▸ EXTRACT TO READ:
※

Quick thought on the Australopithecus deyiremeda maxilla

It will be lots of work to prep my Human Evolution course for the Fall. This past year has seen many major fossil discoveries, and adding to the list is the newly described species Australopithecus deyiremeda (Haile-Selassie et al., 2015). The fossils come from newly announced sites in Ethiopia (here it is on a map!), dating to around 3.4 million years ago. These new fossils are contemporaneous with Australopithecus afarensis, fossils attributed to Kenyanthropus platyops, and whatever the hell the Burtele foot belongs to.

The main specimens are a fairly complete half of a maxilla (upper jaw) and two decent mandibles (lower jaw bones). These fossils do not belong to the same individual (despite all the media pictures of the upper and lower jaws together). One of the most distinctive features of these fossils is how thick, both in absolute and relative terms, the mandibles are, especially given how short they are. What sticks out to me though, is that the upper jaw looks like it might have still had some growing to do. Why on earth would I think so? (The following is based off pictures from the publications, so I could be wrong!)

Extended Figure 1a from the paper. The type specimnen BRT-VP-3/1 maxilla. Front is to the left.

Extended Figure 1a from the paper, the type specimnen BRT-VP-3/1 maxilla viewed from the left side. I’ve added the M2 label for your reading pleasure.

※

(A block of data)
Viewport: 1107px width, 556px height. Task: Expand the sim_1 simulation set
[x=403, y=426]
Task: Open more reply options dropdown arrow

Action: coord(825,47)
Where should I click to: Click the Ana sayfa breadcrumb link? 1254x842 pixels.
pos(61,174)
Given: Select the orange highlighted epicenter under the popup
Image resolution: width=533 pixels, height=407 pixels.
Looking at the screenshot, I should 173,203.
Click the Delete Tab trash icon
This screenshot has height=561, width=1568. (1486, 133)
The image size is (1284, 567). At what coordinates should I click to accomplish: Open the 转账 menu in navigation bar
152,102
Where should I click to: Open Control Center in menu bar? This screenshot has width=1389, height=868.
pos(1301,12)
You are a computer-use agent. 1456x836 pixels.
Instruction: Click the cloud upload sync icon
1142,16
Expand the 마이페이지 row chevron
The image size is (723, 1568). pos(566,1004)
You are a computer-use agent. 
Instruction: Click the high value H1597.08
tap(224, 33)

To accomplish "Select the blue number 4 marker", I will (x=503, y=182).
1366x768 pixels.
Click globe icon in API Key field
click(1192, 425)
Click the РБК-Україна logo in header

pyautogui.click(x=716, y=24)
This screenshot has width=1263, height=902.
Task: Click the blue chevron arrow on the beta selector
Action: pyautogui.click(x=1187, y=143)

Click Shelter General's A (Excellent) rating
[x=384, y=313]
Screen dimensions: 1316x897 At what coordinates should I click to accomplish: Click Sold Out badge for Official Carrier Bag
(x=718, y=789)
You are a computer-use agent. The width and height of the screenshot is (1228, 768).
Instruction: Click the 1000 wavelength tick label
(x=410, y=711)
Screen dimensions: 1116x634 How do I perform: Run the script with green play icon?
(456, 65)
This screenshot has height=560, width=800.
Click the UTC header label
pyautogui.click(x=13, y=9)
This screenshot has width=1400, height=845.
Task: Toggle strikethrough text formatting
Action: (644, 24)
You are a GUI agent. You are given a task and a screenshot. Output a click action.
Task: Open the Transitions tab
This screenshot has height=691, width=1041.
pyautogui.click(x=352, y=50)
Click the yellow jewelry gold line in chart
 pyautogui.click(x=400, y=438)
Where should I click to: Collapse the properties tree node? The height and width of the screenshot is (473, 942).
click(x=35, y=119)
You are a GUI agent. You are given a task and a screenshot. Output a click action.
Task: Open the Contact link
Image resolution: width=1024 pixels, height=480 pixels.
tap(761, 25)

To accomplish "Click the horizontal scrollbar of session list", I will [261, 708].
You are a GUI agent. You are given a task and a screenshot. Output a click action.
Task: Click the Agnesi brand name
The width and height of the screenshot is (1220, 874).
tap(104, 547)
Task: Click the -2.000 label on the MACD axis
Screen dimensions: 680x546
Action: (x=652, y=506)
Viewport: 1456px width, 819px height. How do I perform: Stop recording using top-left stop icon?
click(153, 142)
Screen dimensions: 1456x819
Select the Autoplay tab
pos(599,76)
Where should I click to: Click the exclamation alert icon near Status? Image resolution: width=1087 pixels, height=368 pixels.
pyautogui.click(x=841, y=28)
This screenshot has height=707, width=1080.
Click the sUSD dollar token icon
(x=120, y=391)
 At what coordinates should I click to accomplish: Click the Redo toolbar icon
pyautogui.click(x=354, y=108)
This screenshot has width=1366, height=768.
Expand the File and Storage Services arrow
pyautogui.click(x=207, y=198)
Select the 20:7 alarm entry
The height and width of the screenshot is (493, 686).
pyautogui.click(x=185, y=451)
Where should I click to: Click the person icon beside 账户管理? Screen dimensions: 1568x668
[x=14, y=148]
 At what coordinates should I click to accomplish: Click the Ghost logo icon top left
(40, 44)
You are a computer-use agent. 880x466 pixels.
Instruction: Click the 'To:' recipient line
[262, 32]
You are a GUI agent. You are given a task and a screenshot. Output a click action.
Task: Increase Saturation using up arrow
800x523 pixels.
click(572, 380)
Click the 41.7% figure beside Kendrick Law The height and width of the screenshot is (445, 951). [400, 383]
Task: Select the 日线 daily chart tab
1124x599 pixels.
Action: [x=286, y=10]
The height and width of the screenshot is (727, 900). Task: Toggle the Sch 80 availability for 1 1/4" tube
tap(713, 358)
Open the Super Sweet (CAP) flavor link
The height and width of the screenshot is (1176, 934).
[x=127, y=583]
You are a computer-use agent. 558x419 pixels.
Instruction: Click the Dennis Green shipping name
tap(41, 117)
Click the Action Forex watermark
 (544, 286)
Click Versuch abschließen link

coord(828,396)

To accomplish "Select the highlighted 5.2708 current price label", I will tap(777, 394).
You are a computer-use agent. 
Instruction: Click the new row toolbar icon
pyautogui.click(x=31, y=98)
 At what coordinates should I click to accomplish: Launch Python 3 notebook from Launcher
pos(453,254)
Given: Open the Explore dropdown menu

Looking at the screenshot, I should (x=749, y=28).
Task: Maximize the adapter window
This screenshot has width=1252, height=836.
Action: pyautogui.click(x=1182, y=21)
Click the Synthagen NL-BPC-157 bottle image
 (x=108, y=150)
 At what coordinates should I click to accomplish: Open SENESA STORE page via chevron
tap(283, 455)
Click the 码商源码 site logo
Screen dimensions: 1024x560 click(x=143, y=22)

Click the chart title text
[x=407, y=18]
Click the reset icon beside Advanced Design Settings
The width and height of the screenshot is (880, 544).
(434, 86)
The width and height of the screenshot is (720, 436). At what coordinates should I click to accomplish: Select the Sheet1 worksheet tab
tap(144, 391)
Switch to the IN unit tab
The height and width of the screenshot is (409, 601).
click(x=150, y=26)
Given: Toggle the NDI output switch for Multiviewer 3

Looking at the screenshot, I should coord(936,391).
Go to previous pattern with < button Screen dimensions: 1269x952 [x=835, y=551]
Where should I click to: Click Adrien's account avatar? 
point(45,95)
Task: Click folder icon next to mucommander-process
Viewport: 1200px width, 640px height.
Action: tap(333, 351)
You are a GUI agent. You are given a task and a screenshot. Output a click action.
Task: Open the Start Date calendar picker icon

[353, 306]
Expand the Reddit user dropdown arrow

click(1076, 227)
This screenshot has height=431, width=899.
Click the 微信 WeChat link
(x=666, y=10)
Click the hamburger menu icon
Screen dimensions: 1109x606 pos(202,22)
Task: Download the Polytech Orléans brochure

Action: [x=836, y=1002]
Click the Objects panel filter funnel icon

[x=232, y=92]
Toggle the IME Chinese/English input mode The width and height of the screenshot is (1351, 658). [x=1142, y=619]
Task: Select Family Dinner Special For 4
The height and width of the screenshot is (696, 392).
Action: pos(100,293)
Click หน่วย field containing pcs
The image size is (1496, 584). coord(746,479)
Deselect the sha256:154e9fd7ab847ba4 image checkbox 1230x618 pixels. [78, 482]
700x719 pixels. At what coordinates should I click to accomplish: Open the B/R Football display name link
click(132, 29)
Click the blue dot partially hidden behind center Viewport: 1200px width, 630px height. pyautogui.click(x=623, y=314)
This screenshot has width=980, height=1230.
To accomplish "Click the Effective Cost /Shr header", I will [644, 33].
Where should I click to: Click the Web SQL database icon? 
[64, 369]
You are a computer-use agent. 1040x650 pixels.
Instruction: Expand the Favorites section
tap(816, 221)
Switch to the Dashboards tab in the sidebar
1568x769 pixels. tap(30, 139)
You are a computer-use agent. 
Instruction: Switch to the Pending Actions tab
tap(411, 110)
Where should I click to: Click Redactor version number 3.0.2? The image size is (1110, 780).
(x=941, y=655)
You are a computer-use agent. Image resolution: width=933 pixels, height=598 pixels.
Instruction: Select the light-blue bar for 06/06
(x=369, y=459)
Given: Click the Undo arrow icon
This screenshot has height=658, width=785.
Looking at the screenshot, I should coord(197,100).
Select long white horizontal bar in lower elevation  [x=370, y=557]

※

▸ GIVEN EXERCISE:
Reproduce the maxilla passage between "Extended Figure 1a from the paper, the" and "your reading pleasure.", inclusive, changing "reading pleasure" to "convenience". Rely on the maxilla passage alone.

▸ TASK RESPONSE:
Extended Figure 1a from the paper, the type specimnen BRT-VP-3/1 maxilla viewed from the left side. I’ve added the M2 label for your convenience.